=== Begin Enclosure ===

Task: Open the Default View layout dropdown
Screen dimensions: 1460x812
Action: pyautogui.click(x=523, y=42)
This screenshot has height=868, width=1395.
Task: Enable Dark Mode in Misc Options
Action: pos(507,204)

=== End Enclosure ===

▶ Problem statement
Could each line above be retyped exactly?

▶ Solved problem
Task: Open the Default View layout dropdown
Screen dimensions: 1460x812
Action: pyautogui.click(x=523, y=42)
This screenshot has height=868, width=1395.
Task: Enable Dark Mode in Misc Options
Action: pos(507,204)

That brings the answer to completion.